A silver screen, also known as a silver lenticular screen, is a type of projection screen that was popular in the early years of the motion picture industry and passed into popular usage as a metonym for the cinema industry. The term silver screen comes from the actual silver (or similarly reflective aluminium) content embedded in the material that made up the screen's highly reflective surface. 

Invented by Akron, Ohio projectionist Harry Coulter Williams, the "Williams Perlite" was an all-purpose, tear-resistant, vinyl plastic indoor motion picture screen that was installed in all the major movie houses of the day, including the rapidly expanding theaters built by Warner Bros of nearby Youngstown, Ohio.  Williams' unique silver-painted screens were adapted for CinemaScope, VistaVision, and later 3-D movies. They provided a brighter picture at all angles with top reflectivity at direct viewing and extra diffusion for side seats and balconies. 

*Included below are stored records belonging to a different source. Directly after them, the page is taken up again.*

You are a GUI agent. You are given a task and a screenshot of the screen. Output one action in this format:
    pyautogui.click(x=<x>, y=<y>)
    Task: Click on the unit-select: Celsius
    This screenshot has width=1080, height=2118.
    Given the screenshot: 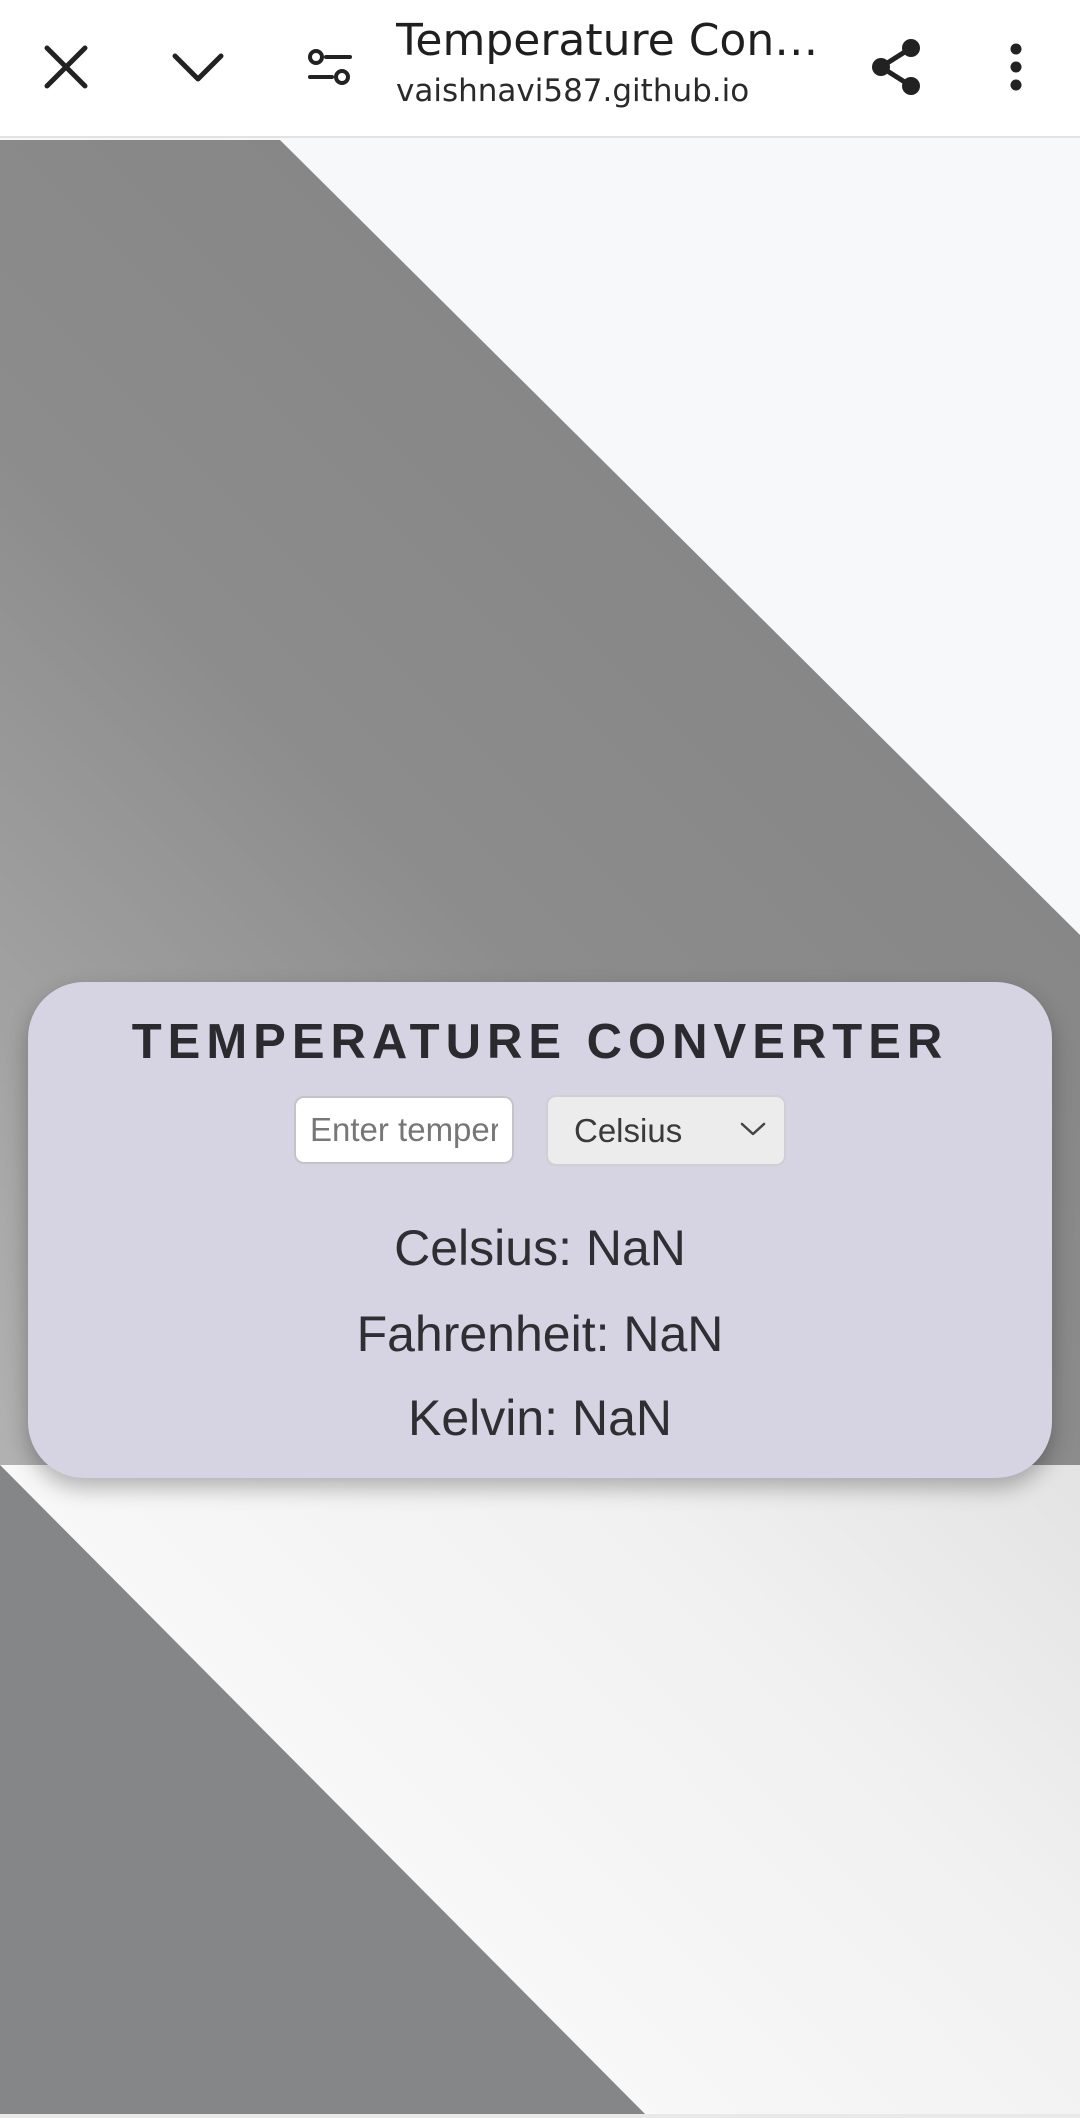 What is the action you would take?
    pyautogui.click(x=666, y=1130)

Metallic screens increased in popularity during the 3-D film boom that occurred in the 2000s to 2010s.

Characteristics

Silver lenticular (vertically ridged) screens, which are made from a tightly woven fabric, either natural, such as silk, or a synthetic fiber, were excellent for use with low-power projector lamp heads and the monochromatic images that were a staple of early projected images.  Other silver screens are made by taking normal matte sheets and adhering silver dust to them; the effect is the same.

True silver screens, however, provide narrower horizontal/vertical viewing angles compared to their more modern counterparts because of their inability to completely disperse light.  In addition, a single projection source tends to over-saturate the center of the screen and leave the peripheries darker, depending on the position of the viewer and how well adjusted the lamp head is, a phenomenon known as hot-spotting.  Due to these limitations and the continued innovation of screen materials, the use of silver screens in the general motion picture exhibition industry has mostly been phased out.

Use in 3-D projection

Silver lenticular screens, while no longer employed as the standard for motion picture projection, have come back into use as they are ideally suited for modern polarized 3-D projection. The percentage of light reflected from a non-metallic (dielectric) surface varies strongly with the direction of polarization and the angle of incidence; this is not the case for an electric conductor such as a metal  (as an illustration of this, sunlight reflected from a horizontal surface such as a reflective road surface or water is attenuated by polarized sunglasses relative to direct light; this is not the case if the light is reflected from a metallic surface). As many 3-D technologies in use today depend upon maintaining the polarization of the images to be presented to each eye, the reflecting surface needs to be metallic rather than dielectric.

Additionally, the nature of polarized 3-D projection requires the use of interposed filters, and the overall image is consequently less bright than if it were being normally projected.  Silver lenticular screens help compensate by reflecting more light back than a "modern" screen would—the same purpose they originally served in the early days of motion pictures.

Other screen types

Each of these screen types continues to enjoy widespread popularity for both home and business applications:

 Aluminized screen
Similar to a silver screen, but using aluminium to coat the surface. Used for 3-D films for the same reason as silver screens.
 Pearlescent screen
Similar to a silver screen, this screen has narrow viewing angles and a higher gain (the measure of reflected light), but it does suffer from color-shifts to red and a tendency to hot spot.
 Glass-beaded screen
This screen type also has a higher gain; however, the nature of its construction results in limited viewing angles and a loss of resolution since glass-beaded screens are retro-reflective, that is, their reflection is directed back toward the light source. The glass-beaded surface can develop noticeable dark spots with age or mishandling as the beads can wear off. It is popular in the amateur market.
 Gray screen
Also known as a high contrast screen, because its purpose is to boost contrast on projectors in viewing rooms that are not entirely dark, as the gray screen absorbs ambient light that strikes it better than a white screen does. Essentially, the screen only reflects the specific shades of red, green, and blue output by a trichromatic video projector, and absorbs the remainder. Therefore, the projected image is reflected normally, but other light is not. In doing so, the black level on the screen is maintained. Mostly used with digital projectors in non-commercial settings.
 Matte white screen
This screen provides the widest viewing angles while producing no glare and no hot spotting. These characteristics have made it the most common variety of screen currently produced and has allowed it to become the entertainment industry's standard.